A CRM system can be a valuable and very powerful tool. It's often the
only practical way of handling a large customer base and being able to
give customers the service they want and that the business wants to give
them.
The majority of SMEs do not have a CRM solution. Because of this,
information is not shared; it stays locked up in various departments or
even on certain PCs around the office. How much better it would be if
their credit control, sales and marketing people and systems across the
organization could act together.
CRM is not really a single solution. It is a package of several
solutions that aren’t all needed by every enterprise. Particularly at
the SME end of the market it needs to be a robust form of managing
customer contact that interfaces smoothly with the people in the
business.
CRM can, if needed, also be applied to such functions as analysis of
marketing results, recording sales performance and calculating customer
value. It can be a source of customer information that is accessed and
used as needed by everybody in the firm. It’s all a matter of how the
installation is designed.
It begins with the organization deciding just what it is that CRM is
needed to do. The CRM system is then built around those needs. Trying to
fit a proprietary CRM system to an organization is the wrong way to go
about it, which is one reason for the long list of early failures. CRM
is a journey, not a destination.
When companies begin their CRM journey they want to gain customer
loyalty by enhancing their relationship with customers. The end goal is
to achieve longer lasting and better quality customer relationships that
deliver greater profitability.
This means that companies have to be sure they understand their
customers before designing their CRM systems. What measurements need to
be taken and tracked to determine what those customers want and how they
wish to be treated?
Another key aspect of CRM is that it is capable of personalizing each
customer’s experience with the company at every touchpoint. There’s no
value in having a customer treated differently by different departments.

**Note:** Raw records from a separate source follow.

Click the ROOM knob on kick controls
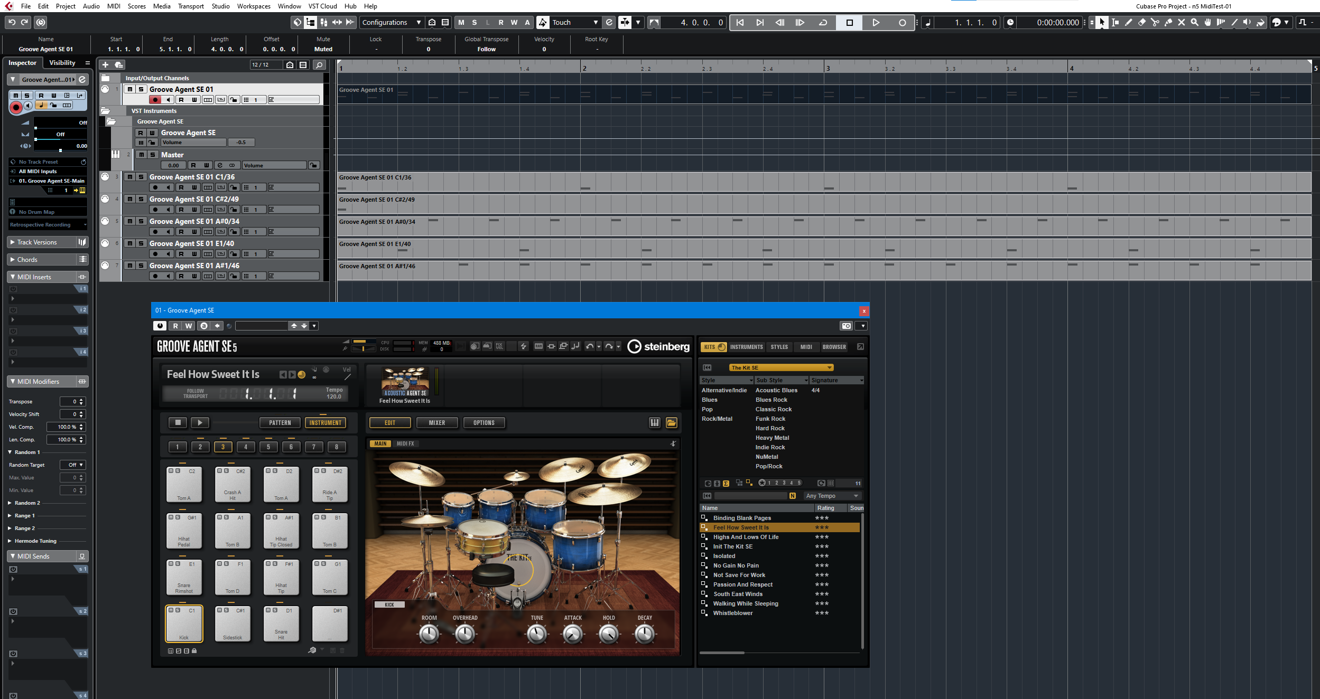click(429, 634)
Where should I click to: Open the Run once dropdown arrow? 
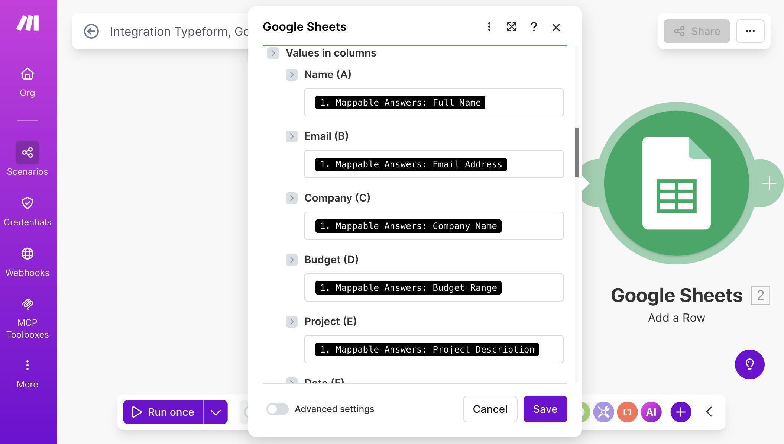point(216,412)
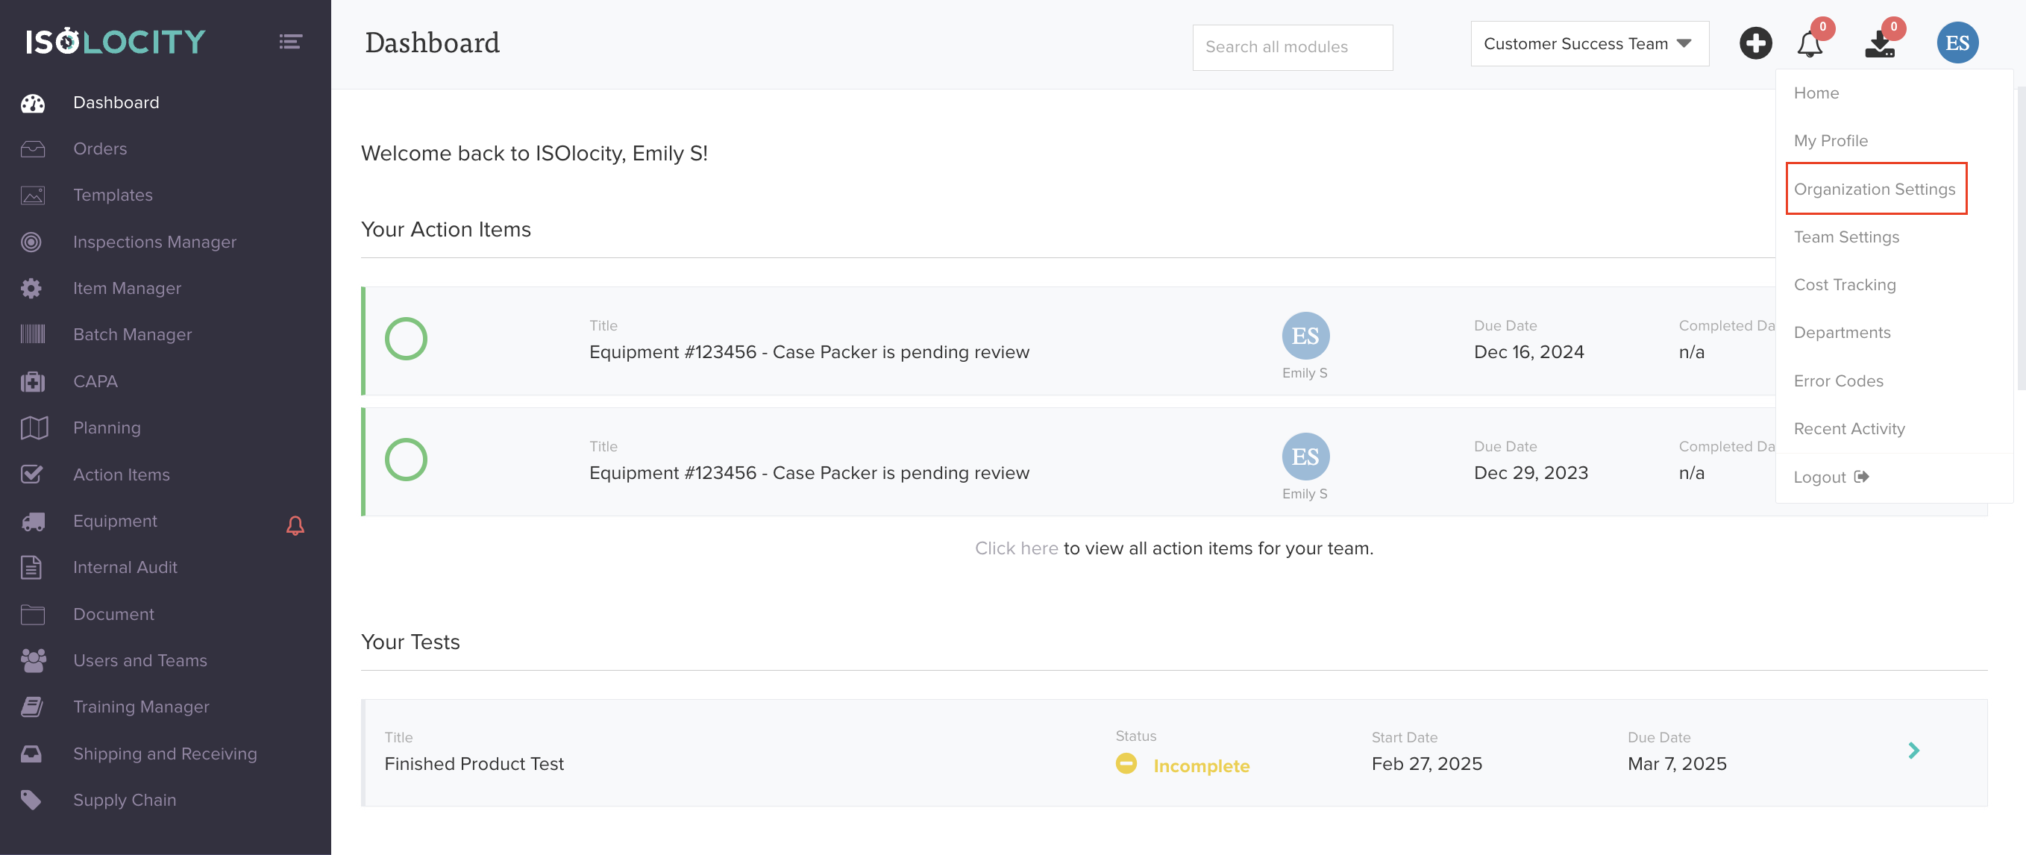This screenshot has width=2026, height=855.
Task: Select Organization Settings from user menu
Action: pos(1874,190)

There’s even less merit in having a system that lets the account
department recognize a repeat customer but leaves the sales team in the
dark. A customer’s perceptions of the business should be pleasantly
reinforced by each contact.
Here is a brief list of the steps to follow before commencing the design
and implementation of a CRM system:
1. Determine the quality of the existing customer data. Is it good
enough to use as the basis for personalizing the company’s contacts with
customers? It needs to be reliable and accessible so the system can work
with it.
2. Define the objectives of the CRM system. Precisely what is it to
achieve? What information will it obtain and deliver?
3. How will the offerings of the business relate to customer needs?
4. Where will the CRM system create personalized customer experiences
and how will it do this?
5. What are the CRM system’s metrics that can be monitored to determine
its rates of success?
Each of these steps identifies an area for research and evaluation. A
committee should be formed that represents every department of the
business to answer these questions in as much detail as possible. The
accounts department will have entirely different demands from sales, but
both sets of demands need to be met.
CRM aims to provide a single view of customers and prospective customers
across the organization. It also aims to give each customer and
prospective customer a favorable experience at every touchpoint,
including those where the business reaches out to contact customers.
It can only do this if the system is designed with an integration of
marketing, sales and customer service functions. The technology to do
this has existed for several years; the application of this technology
has in the past been overly focused on sales to the detriment of other
business areas. CRM never failed; it was just badly let down.